The high level idea is that with a model of the data an application wants to store and the workload, NoSE will suggest a data model for a particular NoSQL store. Currently I've only tested this out with Cassandra although most of the work to support MongoDB is in place as well.

Happy to work with anyone who may be interested in trying it out :)

[0] https://michael.mior.ca/projects/NoSE/

bogomipz · on Oct 19, 2016

This is very interesting. What was the impetus for starting this, a particular data migration?

michaelmior · on Oct 19, 2016

The idea is that there are a number of complicated tradeoffs that must be made when designing a schema. See [0] for an example; note that every rule comes with an immediate caveat. The result is that you have to be an expert to come up with a great design for a particular system. Even then, if your workload is complex, you might miss a non-obvious choice which will outperform your manual selection.

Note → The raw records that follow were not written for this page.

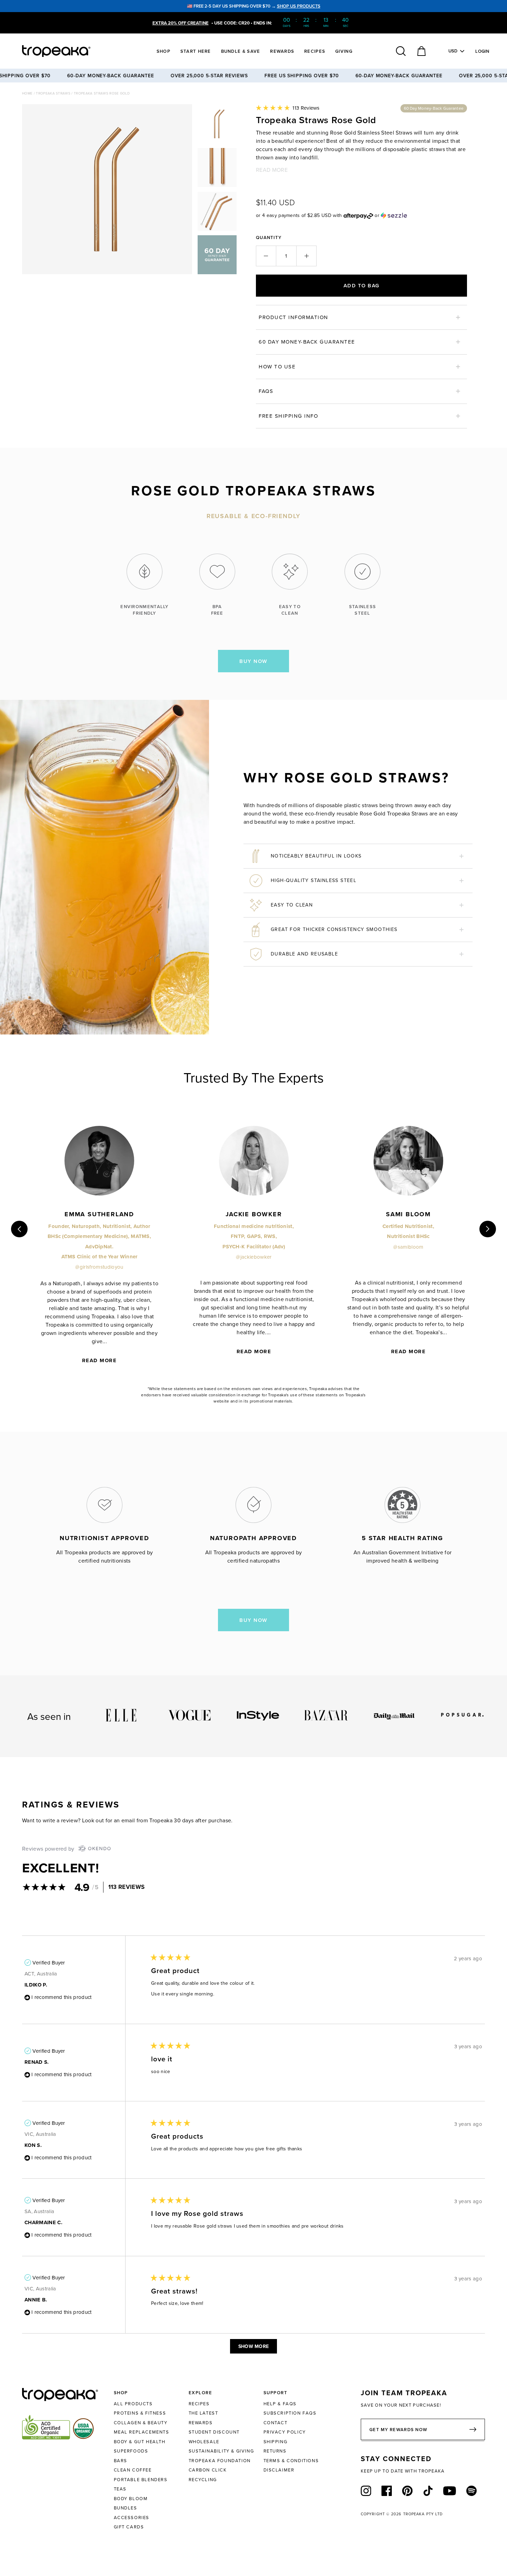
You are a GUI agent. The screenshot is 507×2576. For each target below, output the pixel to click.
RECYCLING (203, 2479)
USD (453, 51)
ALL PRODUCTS (133, 2403)
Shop (163, 51)
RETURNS (275, 2451)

The goal of NoSE is to automate the process by estimating the cost of executing a workload against a wide range of schema designs. We can then select the one which is likely to perform the best. As far as data migration, moving from a relational database is a reasonable use case. Some of the work I'm doing right now is looking at how you can transition between different schemas in a denormalized database. However, our initial use case was to build something that would allow a non-expert user to design a good schema.

[0] http://www.ebaytechblog.com/2012/07/16/cassandra-data-modeli...

dacm · on Oct 18, 2016

Should be noted in the title that this post is from 2012

bogomipz · on Oct 18, 2016

This is a great survey of the modern data stores landscape. The cartoon at the top is hilarious as well. Thanks for sharing.